Cuenta atrás para Kim Jong-un

En esta carrera contrarreloj, Corea del Norte sabe perfectamente que Estados Unidos está dando también pasos claves en sus propias pruebas para crear un sistema más eficaz de intercepción de misiles. Trump ya ha dejado caer que uno de los próximos misiles de Corea del Norte podría ser destruido por un cohete estadounidense, lo que podría poner a Pyongyang ante esa línea roja del conflicto bélico.

Hay que recordar que el Ejército norteamericano bajo Trump ya ha dado pasos en Oriente Medio impensables durante la era Obama, con el ataque a instalaciones del Ejército sirio que han tensado sus relaciones con Rusia y tenido su propia incidencia en Naciones Unidas. No solo no es impensable que un proyectil estadounidense derribe en un futuro cercano un misil balístico norcoreano, sino que es el escenario más probable si esta crisis sigue por su actual camino.

Las únicas limitaciones podrían ser tecnológicas, pues el tipo de combustibles sólidos que están utilizando los nuevos misiles norcoreanos permite su lanzamiento en cuestión de minutos y desde silos ocultos en la falda de las montañas o incluso desde plataformas móviles, lo que hace su detección más complicada y lenta. El vigente sistema antimisiles estadounidense se apoya sobre todo en la detección por satélite de los preparativos de lanzamiento, detección ahora complicada por las innovaciones norcoreanas en sus sistemas de combustible.

En estas circunstancias, parecería que Corea del Norte está menospreciando la capacidad militar de Estados Unidos en una zona si cabe más importante para los planes globales de Washington que Oriente Medio. Al nuevo sistema antimisiles se une el programa de guerra cibernética acelerado por Barak Obama para interrumpir en origen el lanzamiento de un misil.

Las consecuencias de un ciberataque siempre serían menos devastadoras que un golpe sobre el terreno.

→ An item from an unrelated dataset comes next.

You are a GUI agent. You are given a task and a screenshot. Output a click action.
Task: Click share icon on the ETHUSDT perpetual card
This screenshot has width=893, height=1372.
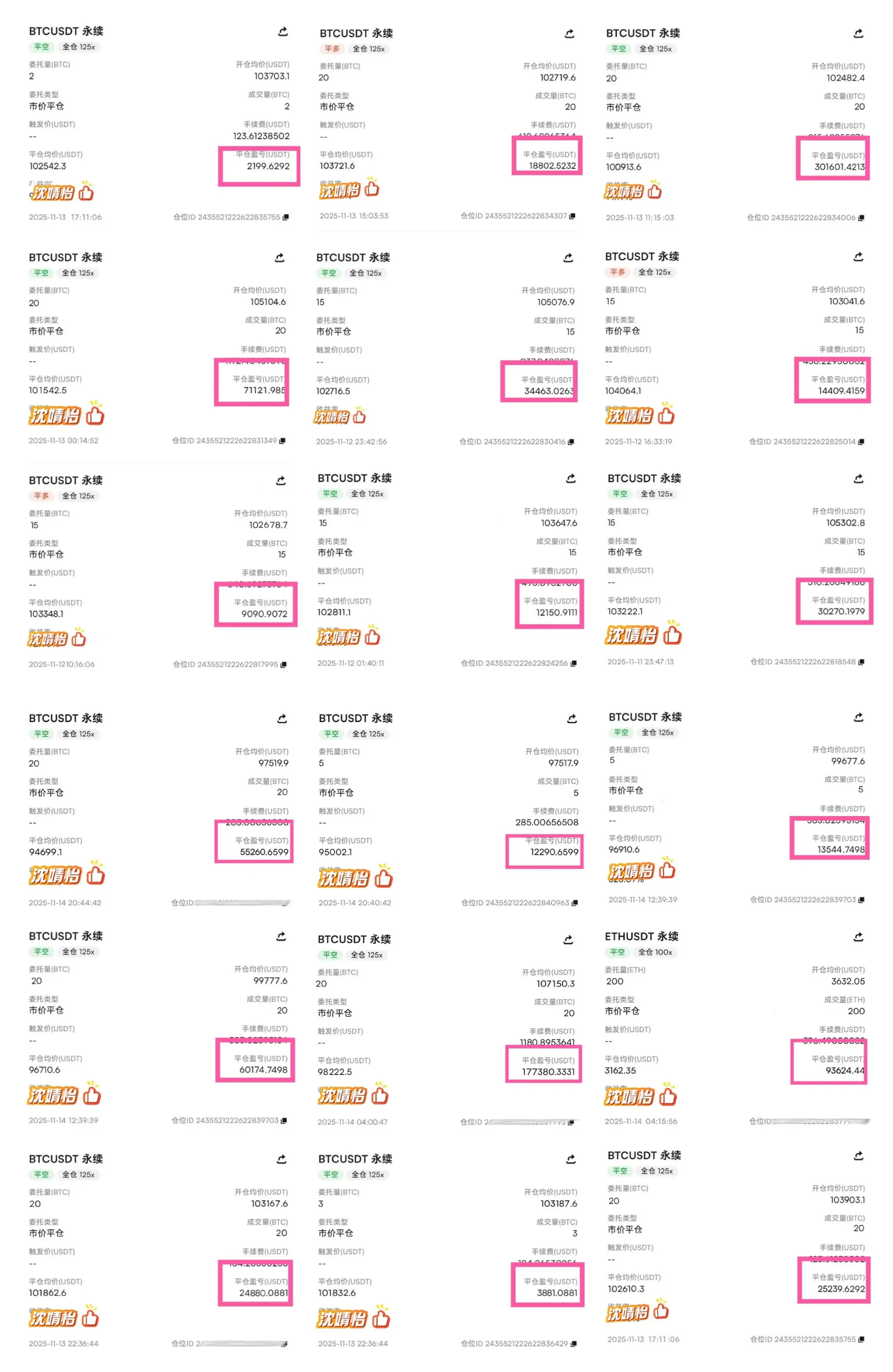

Sin embargo, derribar un misil con otro misil en el aire es como tratar de parar una bala con otra bala, de ahí que esa acción bélica tendría muchas más garantías de éxito si la destrucción del objetivo ocurre antes de que surque los cielos, lo que implicaría un ataque directo sobre suelo norcoreano.

Otra de las primeras medidas adoptadas por el nuevo director de la CIA nombrado por Trump, Mike Pompeo, fue la creación de una unidad que tomara bajo su control todos los análisis de inteligencia y las operaciones encubiertas en marcha o planeadas contra la capacidad nuclear y los sistemas de misiles de Corea del Norte.

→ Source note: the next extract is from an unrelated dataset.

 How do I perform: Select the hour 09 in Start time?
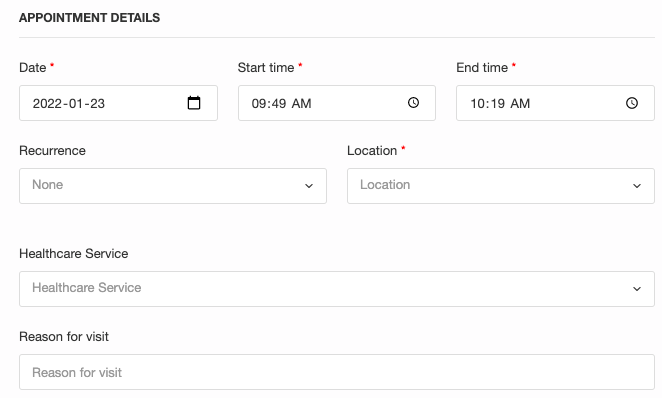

A favor del nuevo “escudo antimisiles” de Estados Unidos juegan no solo el dinero del multimillonario programa, sino también las crecientes presiones de su principal aliado en la zona, Japón. Si la próxima vez que es lanzado un misil norcoreano, el impacto no se produce en aguas niponas, como ocurrió con el último, sino en la costa habitada, Japón podría no pensárselo dos veces a la hora de retomar “oficialmente” su propia defensa y sacar de sus hangares los sofisticados sistemas de contraataque que ya posee “extraoficialmente” este país.

El tiempo de Corea del Norte y su arriesgada estrategia se acaba. Las salidas no son muchas, si es que queda alguna en este callejón de incertidumbre. Una de ellas podría ser reflotar cuanto antes las conversaciones a seis bandas (las dos Coreas, Japón, China, Estados Unidos y Rusia) interrumpidas en 2006 y revisar las sanciones impuestas a Pyongyang. Esta “solución” requeriría que algunos gobiernos hicieran de tripas corazón ante la arrogancia norcoreana, pero la ventaja es que se contaría con las voluntades de China y de la nueva Administración surcoreana para impulsarlo.

Otra posibilidad, mucho más arriesgada, costosa y que no contaría con el consenso internacional, pasaría por la salida forzada (y quirúrgica) de Kim Jong-un del poder. Sin la aquiescencia (y colaboración) de China, sólo algunos iluminados de la Administración Trump parecen dispuestos a ponerla sobre el papel y arriesgar una debacle que, de salir mal la operación, podría sumir al mundo en una conflagración de consecuencias inimaginables.

This article has been translated from Spanish.